ColConfig

class lightning_ir.models.col.ColConfig(query_length: int = 32, doc_length: int = 512, similarity_function: Literal['cosine', 'dot'] = 'dot', normalize: bool = False, add_marker_tokens: bool = False, query_mask_scoring_tokens: Sequence[str] | Literal['punctuation'] | None = None, doc_mask_scoring_tokens: Sequence[str] | Literal['punctuation'] | None = None, query_aggregation_function: Literal['sum', 'mean', 'max', 'harmonic_mean'] = 'sum', doc_aggregation_function: Literal['sum', 'mean', 'max', 'harmonic_mean'] = 'max', embedding_dim: int = 128, projection: Literal['linear', 'linear_no_bias'] = 'linear', query_expansion: bool = False, attend_to_query_expanded_tokens: bool = False, doc_expansion: bool = False, attend_to_doc_expanded_tokens: bool = False, **kwargs)[source]

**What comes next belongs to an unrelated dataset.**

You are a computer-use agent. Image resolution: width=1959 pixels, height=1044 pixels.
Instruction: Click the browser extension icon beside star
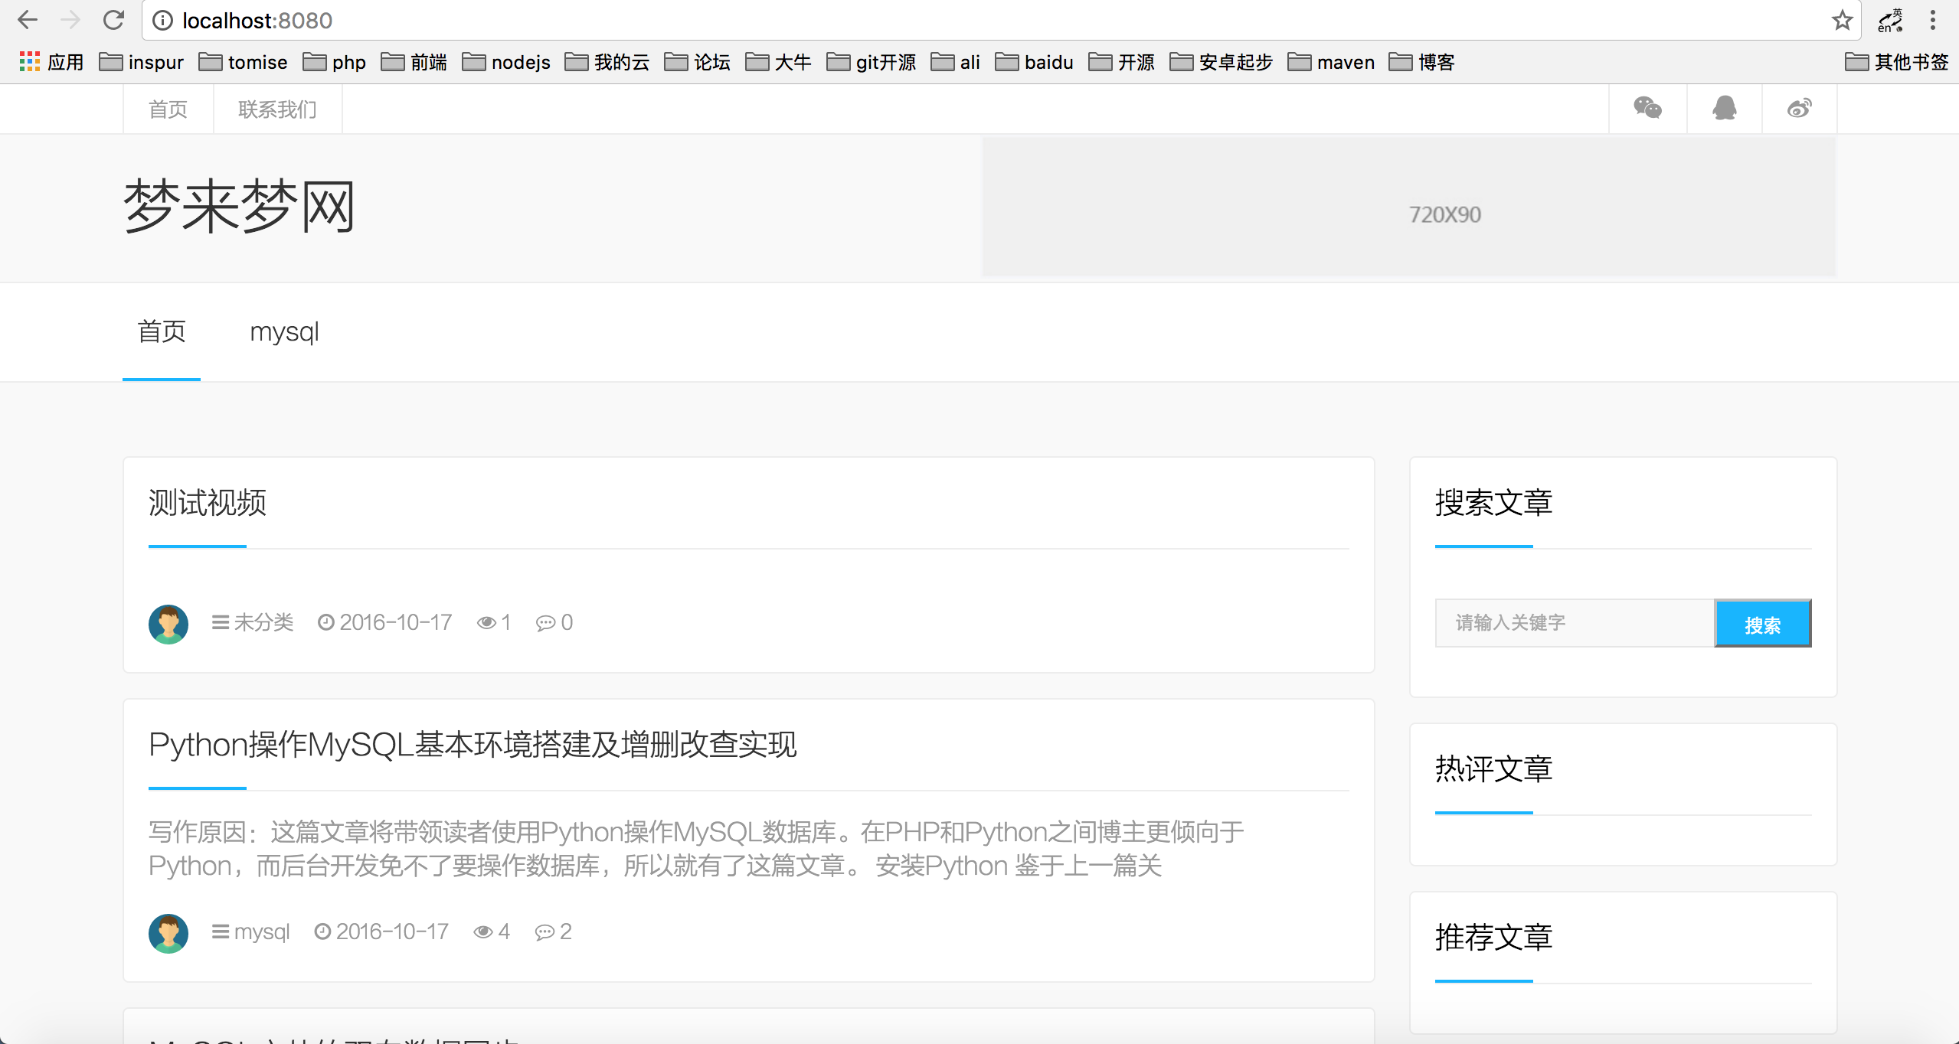[1889, 20]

Bases: MultiVectorBiEncoderConfig

Configuration class for a Col model.

__init__(query_length: int = 32, doc_length: int = 512, similarity_function: Literal['cosine', 'dot'] = 'dot', normalize: bool = False, add_marker_tokens: bool = False, query_mask_scoring_tokens: Sequence[str] | Literal['punctuation'] | None = None, doc_mask_scoring_tokens: Sequence[str] | Literal['punctuation'] | None = None, query_aggregation_function: Literal['sum', 'mean', 'max', 'harmonic_mean'] = 'sum', doc_aggregation_function: Literal['sum', 'mean', 'max', 'harmonic_mean'] = 'max', embedding_dim: int = 128, projection: Literal['linear', 'linear_no_bias'] = 'linear', query_expansion: bool = False, attend_to_query_expanded_tokens: bool = False, doc_expansion: bool = False, attend_to_doc_expanded_tokens: bool = False, **kwargs)[source]

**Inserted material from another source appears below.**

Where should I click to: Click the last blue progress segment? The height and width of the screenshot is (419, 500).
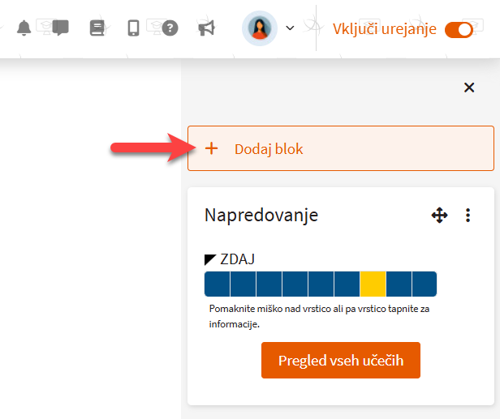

A Col model encodes queries and documents separately and computes a late interaction score between the query and document embeddings. The aggregation behavior of the late-interaction function can be parameterized with the aggregation_function arguments. The dimensionality of the token embeddings is down-projected using a linear layer. Queries and documents can optionally be expanded with mask tokens. Optionally, a set of tokens can be ignored during scoring.

Parameters:
  • query_length (int) – Maximum query length in number of tokens. Defaults to 32.

  • doc_length (int) – Maximum document length in number of tokens. Defaults to 512.

  • similarity_function (Literal["cosine", "dot"]) – Similarity function to compute scores between query and document embeddings. Defaults to “dot”.

  • normalize (bool) – Whether to normalize query and document embeddings. Defaults to False.

  • add_marker_tokens (bool) – Whether to add extra marker tokens [Q] / [D] to queries / documents. Defaults to False.

  • query_mask_scoring_tokens (Sequence[str] | Literal["punctuation"] | None) – Whether and which query tokens to ignore during scoring. Defaults to None.

  • doc_mask_scoring_tokens (Sequence[str] | Literal["punctuation"] | None) – Whether and which document tokens to ignore during scoring. Defaults to None.

  • query_aggregation_function (Literal["sum", "mean", "max", "harmonic_mean"]) – How to aggregate similarity scores over query tokens. Defaults to “sum”.

  • doc_aggregation_function (Literal["sum", "mean", "max", "harmonic_mean"]) – How to aggregate similarity scores over document tokens. Defaults to “max”.

  • embedding_dim (int) – The output embedding dimension. Defaults to 128.

  • projection (Literal["linear", "linear_no_bias"]) – Whether and how to project the output embeddings. Defaults to “linear”. If set to “linear_no_bias”, the projection layer will not have a bias term.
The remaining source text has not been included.